### MATERIAL PROVIDED
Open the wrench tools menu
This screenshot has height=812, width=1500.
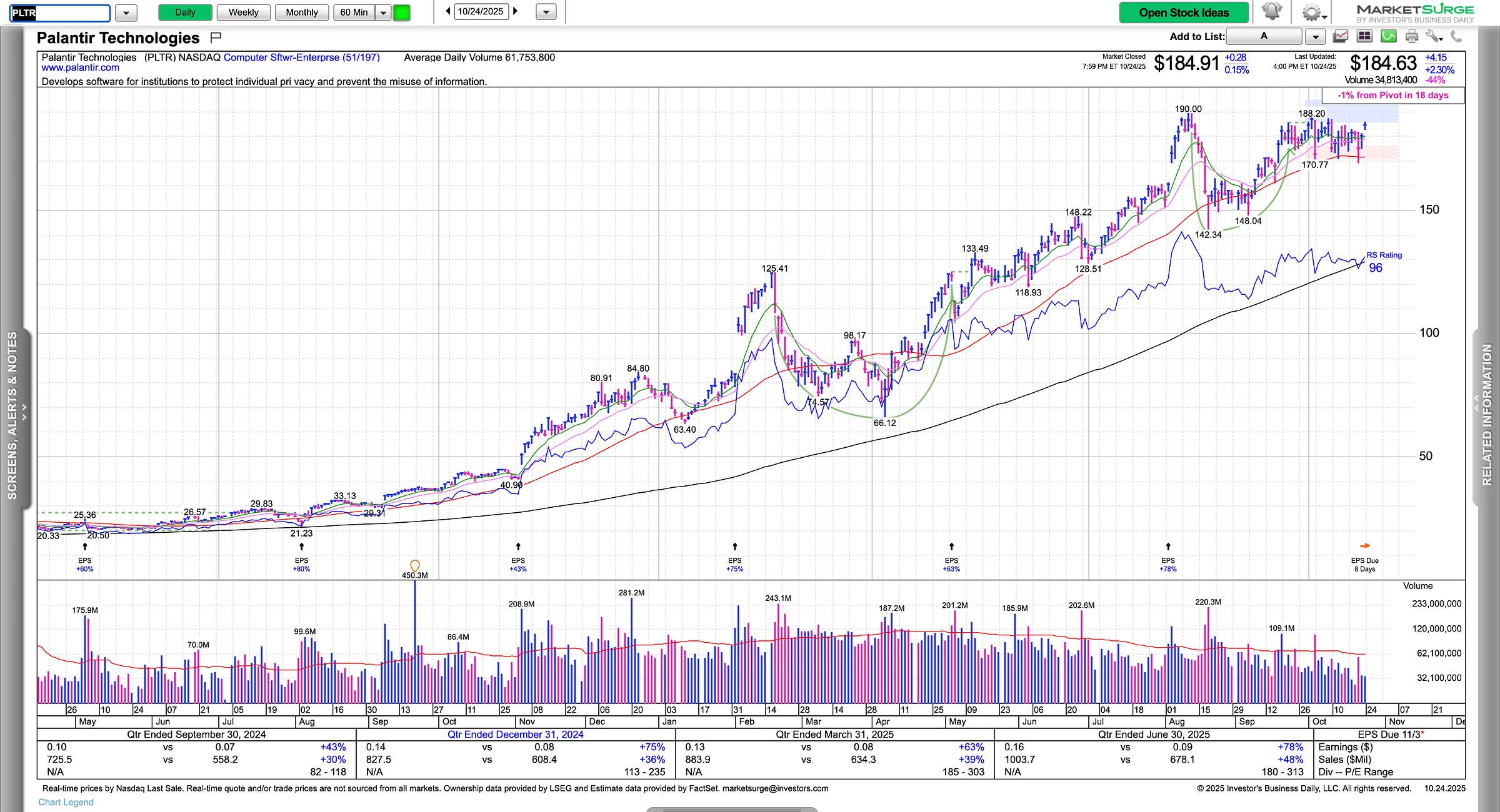click(x=1434, y=36)
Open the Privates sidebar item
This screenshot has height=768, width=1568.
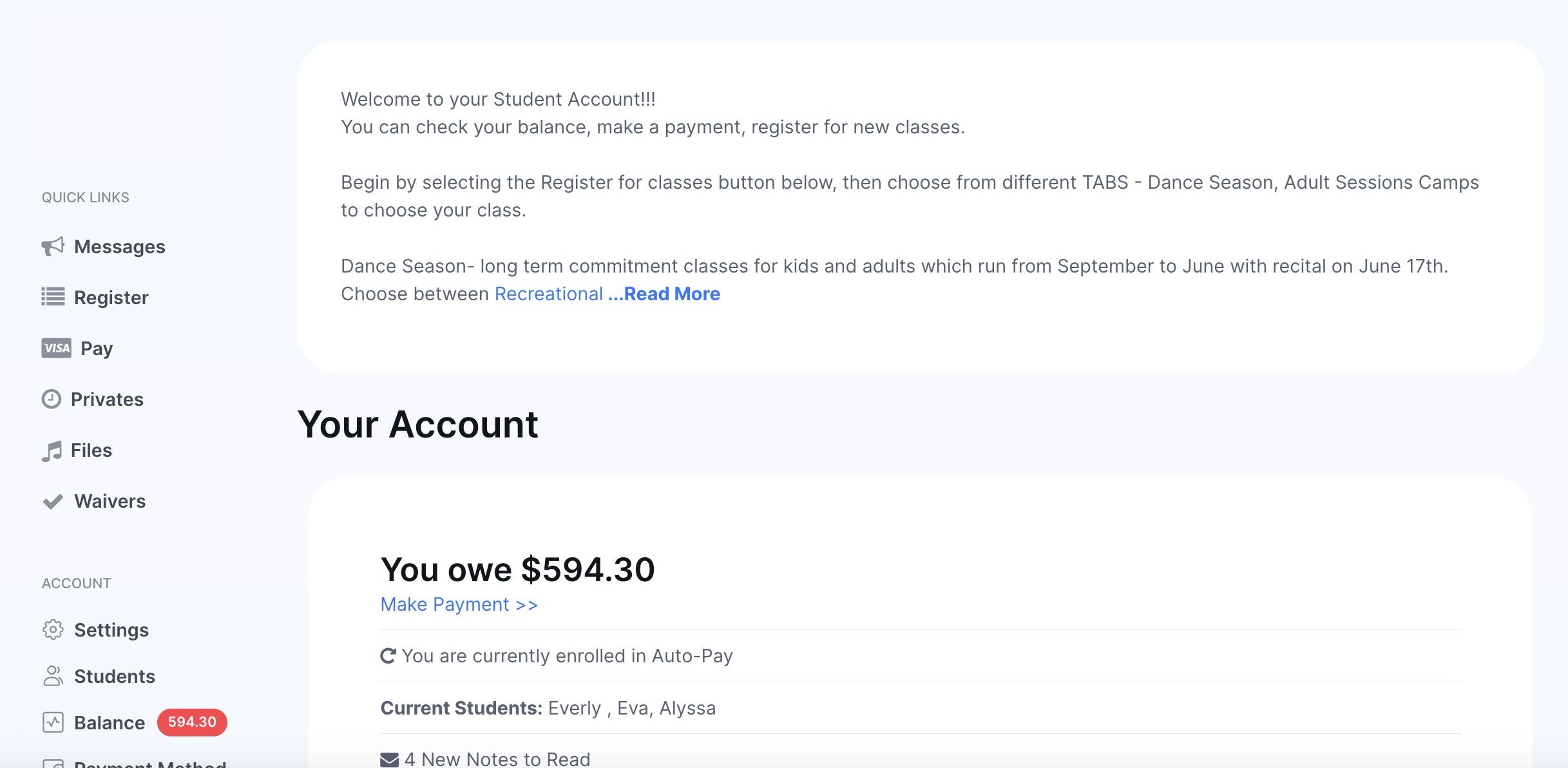pos(107,399)
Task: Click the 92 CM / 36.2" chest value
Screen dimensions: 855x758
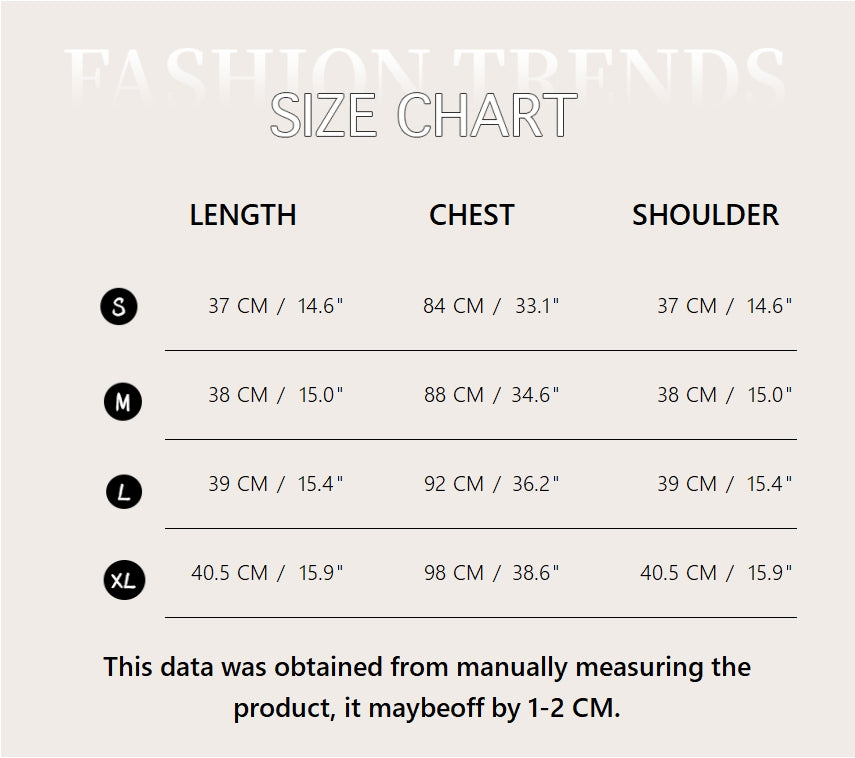Action: click(x=491, y=484)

### DO THIS
Please put each line of the data above into a JSON list of strings, one string per line, leaving out blank lines. Keep the pictures out of the list.

### FINAL RESULT
[
  "Open the wrench tools menu",
  "This screenshot has height=812, width=1500.",
  "click(x=1434, y=36)",
  "Open the Privates sidebar item",
  "This screenshot has height=768, width=1568.",
  "pos(107,399)",
  "Task: Click the 92 CM / 36.2\" chest value",
  "Screen dimensions: 855x758",
  "Action: click(x=491, y=484)"
]